The two programs took completely different routes to get to Atlanta. Before the Peach Bowl, Texas and Arizona State had met exactly once in history: in 2007, when a Colt McCoy-led Longhorn team defeated the Sun Devils 52-34.

This year, Texas began the season as one of the top-rated programs in the country, while Arizona State was projected to finish near the bottom of the Big 12. Texas brought back its pair of top-notch quarterbacks, Quinn Ewers and Arch Manning, as well as a gentle SEC schedule that helped ease the Longhorns’ transition into their new conference. Struggles against Georgia in both the regular season and the SEC Championship landed Texas at No. 5, where the Longhorns easily defeated No. 12 seed Clemson in the first round of the playoffs.

At the other end of the preseason polls, Kenny Dillingham’s 2024 Sun Devils were extremely opportunistic both on the field and in the transfer portal. Personified by thunderous running back Cam Skattebo, Arizona State threw a carefree, chaotic offense against the Big 12 and emerged victorious in most cases. The Sun Devils won the Big 12 Conference championship and went 11-2 in the College Football Playoff.

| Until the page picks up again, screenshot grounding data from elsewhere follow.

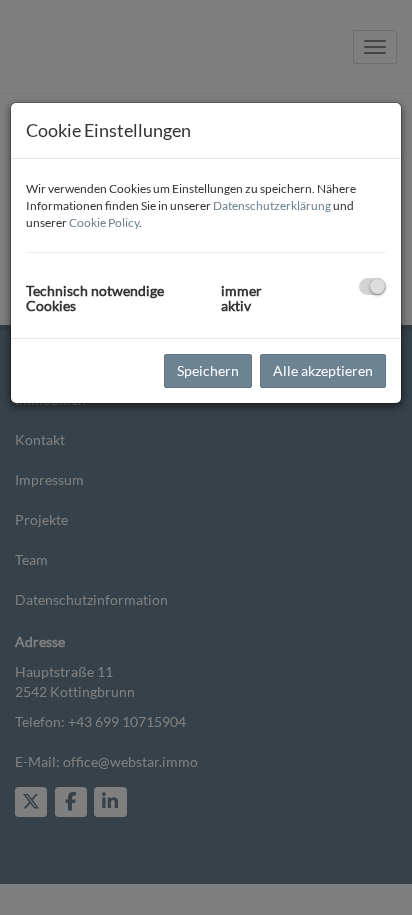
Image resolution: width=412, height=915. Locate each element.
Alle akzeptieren (323, 370)
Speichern (208, 370)
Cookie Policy (104, 222)
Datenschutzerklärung (272, 205)
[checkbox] (372, 286)
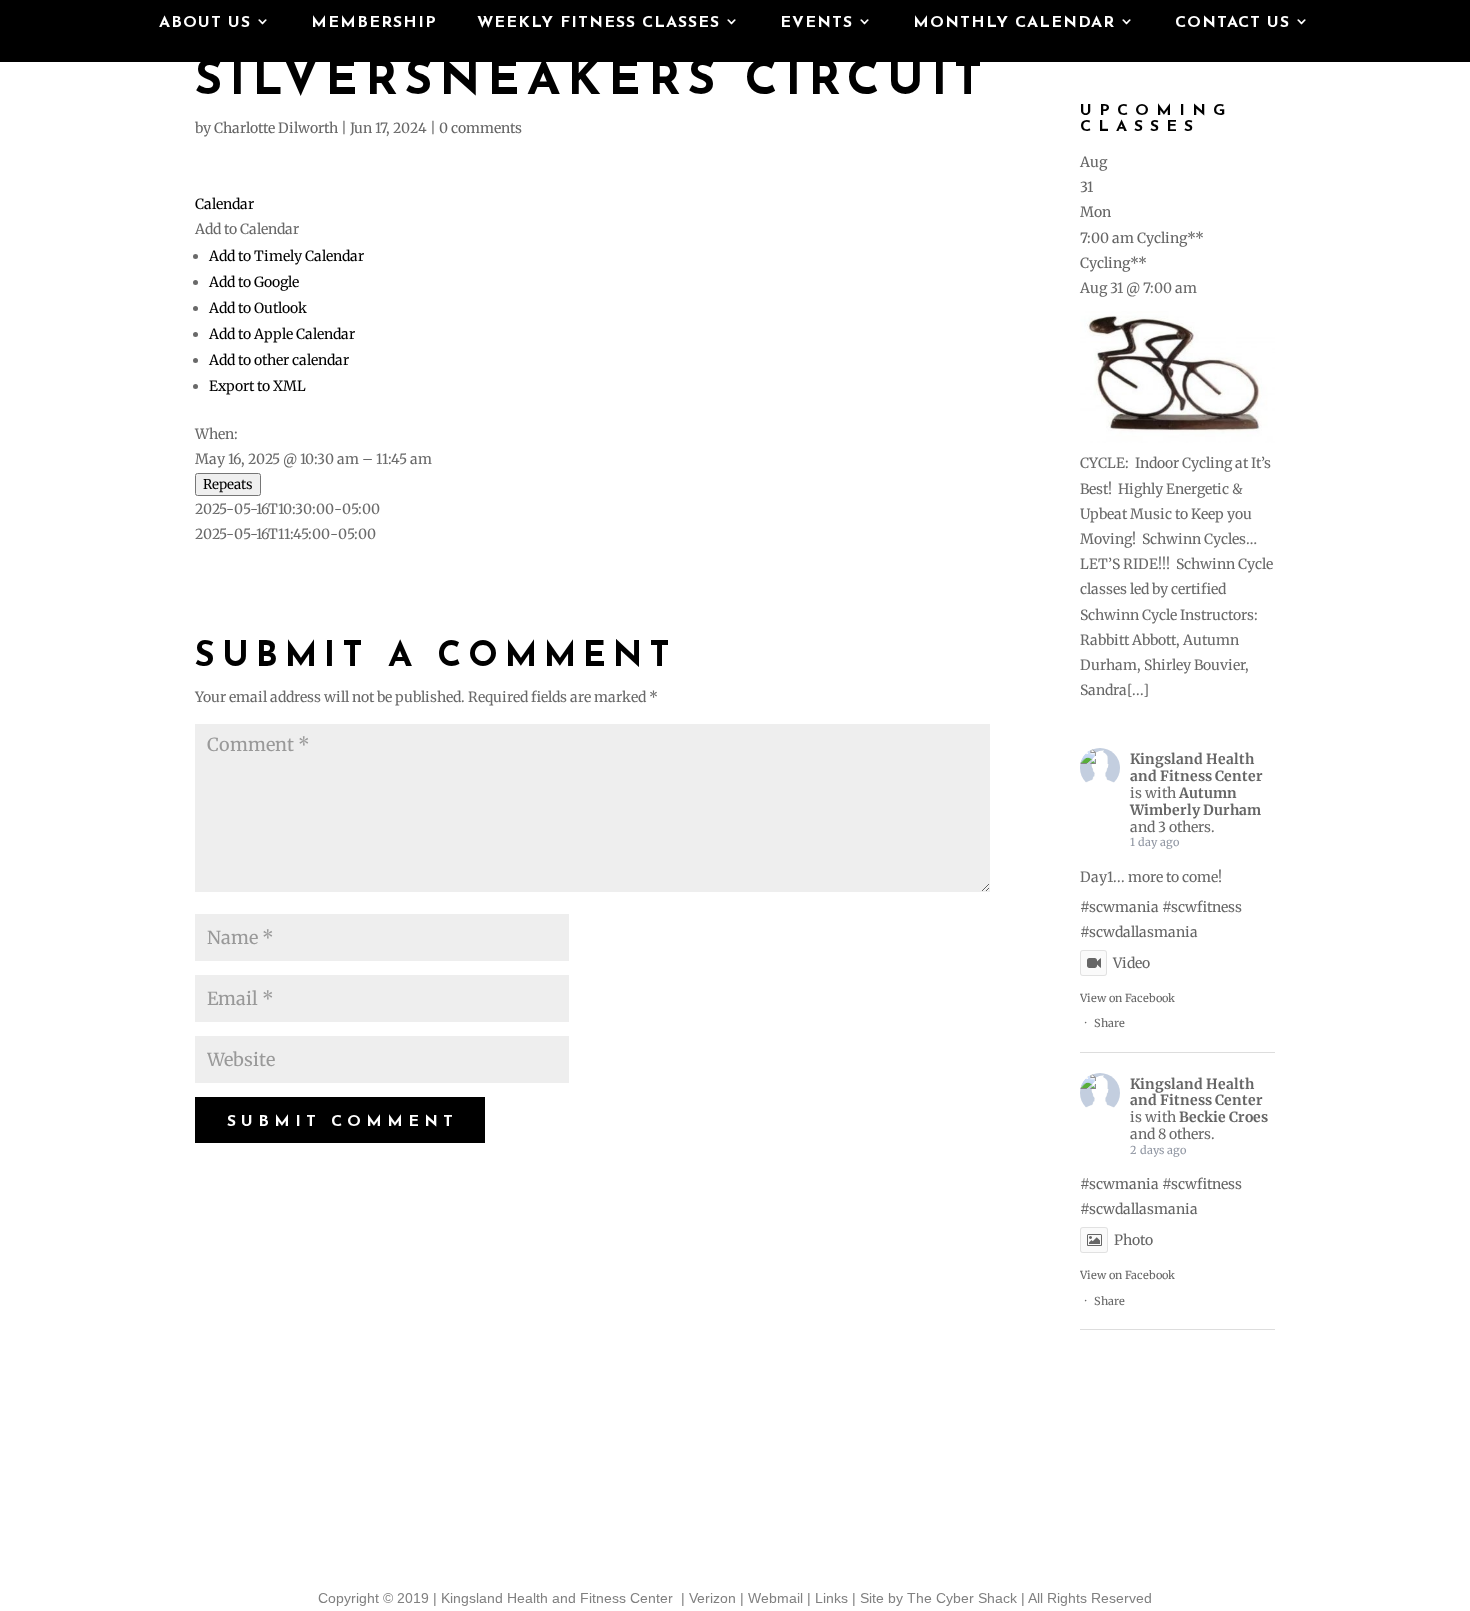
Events (816, 23)
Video (1131, 963)
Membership (374, 23)
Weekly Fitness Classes (598, 23)
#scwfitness (1202, 907)
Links (831, 1598)
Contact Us (1232, 23)
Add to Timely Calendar (286, 256)
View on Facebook (1127, 998)
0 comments (480, 128)
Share (1109, 1023)
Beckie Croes (1223, 1117)
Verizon (712, 1598)
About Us (205, 23)
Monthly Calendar (1014, 23)
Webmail (775, 1598)
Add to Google (254, 282)
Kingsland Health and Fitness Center (1196, 767)
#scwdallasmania (1139, 932)
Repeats (228, 484)
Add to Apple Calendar (282, 334)
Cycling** (1113, 263)
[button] (247, 229)
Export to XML (257, 386)
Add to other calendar (279, 360)
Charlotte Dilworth (276, 128)
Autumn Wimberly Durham (1195, 801)
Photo (1133, 1240)
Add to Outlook (258, 308)
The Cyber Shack (962, 1598)
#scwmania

Clemson’s surprising win in the ACC Championship opened the door for Arizona State to secure the final first-round bye spot despite being seeded No. 12 in the CFP rankings. The Peach Bowl was designated as the ACC champion’s “home stadium,” but when lower-ranked Clemson won the ACC’s automatic bid, Arizona State moved into the slot…leading to the strange scenario of two schools across the board for the event half country travel game.

Maybe it was the distance, maybe it was the fact that Texas could potentially play three games in Atlanta in six weeks – including the SEC and national championships – but the game’s attendance wasn’t adequate. Ticket prices dropped to as low as $14 in the hours before kickoff. This is a problem that future college football officials will have to deal with in the coming seasons.

Texas returns home for the next round and will face the winner of the Oregon-Ohio State Rose Bowl on January 10 in Dallas. By then, what will the Longhorns have learned from their brush with oblivion? That’s an open question that Texas needs to answer very quickly if it wants to advance in the playoffs.